Seven months after surgery, mortality appears to fall to a low and, thereafter, stable rate; when comparing the ratio of patients dying within each month to the number of patients at risk each month, the sixth month after surgery is the first month with mortality not differing significantly compared to the seventh month after surgery.

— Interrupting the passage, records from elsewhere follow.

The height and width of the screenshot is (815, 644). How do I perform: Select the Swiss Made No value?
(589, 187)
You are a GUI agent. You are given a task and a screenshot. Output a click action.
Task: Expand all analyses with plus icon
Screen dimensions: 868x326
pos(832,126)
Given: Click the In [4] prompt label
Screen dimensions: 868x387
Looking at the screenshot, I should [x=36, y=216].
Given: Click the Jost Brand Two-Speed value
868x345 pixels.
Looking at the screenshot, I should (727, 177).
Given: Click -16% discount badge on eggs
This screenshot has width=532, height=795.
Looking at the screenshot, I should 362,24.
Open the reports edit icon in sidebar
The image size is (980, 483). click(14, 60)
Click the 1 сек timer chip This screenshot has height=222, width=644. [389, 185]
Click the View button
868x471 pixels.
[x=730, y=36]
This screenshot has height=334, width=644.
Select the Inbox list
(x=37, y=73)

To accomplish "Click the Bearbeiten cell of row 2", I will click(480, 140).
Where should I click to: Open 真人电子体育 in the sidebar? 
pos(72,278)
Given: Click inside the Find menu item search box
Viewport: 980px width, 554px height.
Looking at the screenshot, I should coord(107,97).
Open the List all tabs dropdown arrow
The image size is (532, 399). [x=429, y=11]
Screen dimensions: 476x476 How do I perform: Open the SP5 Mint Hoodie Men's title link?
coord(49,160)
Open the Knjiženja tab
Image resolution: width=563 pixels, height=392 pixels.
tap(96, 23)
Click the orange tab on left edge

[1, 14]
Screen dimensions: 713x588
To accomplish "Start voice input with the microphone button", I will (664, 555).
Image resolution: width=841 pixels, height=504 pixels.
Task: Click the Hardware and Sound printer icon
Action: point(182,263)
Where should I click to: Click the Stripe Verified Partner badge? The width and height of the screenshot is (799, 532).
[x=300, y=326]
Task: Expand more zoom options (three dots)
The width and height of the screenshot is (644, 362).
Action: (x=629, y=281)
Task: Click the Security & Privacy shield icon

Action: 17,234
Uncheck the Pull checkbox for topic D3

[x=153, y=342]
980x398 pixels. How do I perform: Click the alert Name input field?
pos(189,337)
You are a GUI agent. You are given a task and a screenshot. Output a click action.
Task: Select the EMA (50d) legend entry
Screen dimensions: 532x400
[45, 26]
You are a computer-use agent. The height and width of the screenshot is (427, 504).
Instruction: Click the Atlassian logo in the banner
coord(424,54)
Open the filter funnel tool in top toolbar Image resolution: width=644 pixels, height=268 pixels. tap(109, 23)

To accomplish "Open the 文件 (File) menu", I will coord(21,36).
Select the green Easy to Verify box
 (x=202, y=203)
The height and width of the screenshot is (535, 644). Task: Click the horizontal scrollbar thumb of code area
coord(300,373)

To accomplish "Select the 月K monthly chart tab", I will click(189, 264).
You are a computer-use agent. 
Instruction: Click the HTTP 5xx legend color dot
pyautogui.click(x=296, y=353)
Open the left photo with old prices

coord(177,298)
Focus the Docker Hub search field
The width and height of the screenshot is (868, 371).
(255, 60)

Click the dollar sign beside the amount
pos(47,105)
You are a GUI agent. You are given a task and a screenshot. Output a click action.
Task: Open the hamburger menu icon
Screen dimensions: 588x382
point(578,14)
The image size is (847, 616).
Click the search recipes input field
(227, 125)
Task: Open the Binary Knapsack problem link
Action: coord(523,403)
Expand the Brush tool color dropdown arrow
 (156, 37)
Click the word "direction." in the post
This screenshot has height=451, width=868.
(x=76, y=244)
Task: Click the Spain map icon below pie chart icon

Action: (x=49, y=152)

Figs 4 and 5 show the leading causes of death after cardiac surgery. While in younger patients (<60y) the death was commonly attributed to CHD, in older patients (≥60y) the most common causes of death was valvular or ischemic heart disease. Endocarditis and other infections were infrequent causes of death in patients dying within 30 days after surgery or within the same hospital stay (1.9% for both), while contributed to death in a higher proportion of patients who died after discharge but within the first 6 months from surgery (5.0% and 3.2%, respectively, P<0.001).
Fig 4. Leading cause of death in patients dying within 30 days from surgery or within the same hospital stay.
Causes of death for patients who died within 30-days from surgery or within the same hospital stay. CHD, congenital heart disease; Congenital other, non-cardiac congenital malformation; IHD, ischemic heart disease; Aortic event, aortic aneurysm or dissection; PHT, pulmonary hypertension; CVD, cerebrovascular disease; HTN, systemic hypertension. Infection, not including endocarditis. The most common 10 causes of death are colour coded.
Fig 5. Leading cause of death in patients who died beyond 30 days from surgery and after discharge from hospital.
CHD, congenital heart disease; Congenital other, non-cardiac congenital malformation; IHD, ischemic heart disease; Aortic event, aortic aneurysm or dissection; PHT, pulmonary hypertension; CVD, cerebrovascular disease; HTN, systemic hypertension. Infection, not including endocarditis. The most common 10 causes of death are colour coded.
Predictors of mortality
Several parameters were significantly associated with mortality at 6 months after cardiac surgery (Table 3, S4 Fig). The risk of death decreased rapidly with age in children (OR 0.18 per 10years, 95%CI 0.14–0.23, P<0.001, Fig 6), increased with a low slope in patients aged 15–60 years (OR 1.20 per 10 years, 95%CI 1.12–1.29, P<0.001), with further, significant increase in mortality risk with age in seniors (OR 1.65 per 10 years in patients above 60 years, 95%CI 1.48–1.85, P<0.001). On sensitivity analysis, after exclusion of operations including CABG or mitral valve surgery, there was similar excess of mortality at 6-months compared to 1-month as on the analysis of the entire dataset. Moreover, there was similar, J-shaped relationship of mortality at 1-month and at 6-months after surgery with highest mortality in young children and in seniors. Gender did not appear to influence perioperative mortality, while social deprivation was associated with increased mortality risk. The risk was also higher in patients with diabetes mellitus, systemic hypertension and in patients undergoing complex surgery (OR 1.32, 95%CI 1.21–1.44, P<0.001) or non-elective surgery (OR 4.15, 95%CI 3.82–4.50, P<0.001). On multivariable analysis, stratified for age, non-elective surgery (OR 4.16, 95%CI 3.81–4.54, P<0.001), diabetes mellitus (OR 1.34, 95%CI 1.12–1.61, P = 0.001), systemic hypertension (OR 1.14, 95%CI 1.01–1.30, P = 0.049) and white ethnicity (OR 0.77, 95%CI 0.70–0.85, P<0.001) were significantly associated with mortality.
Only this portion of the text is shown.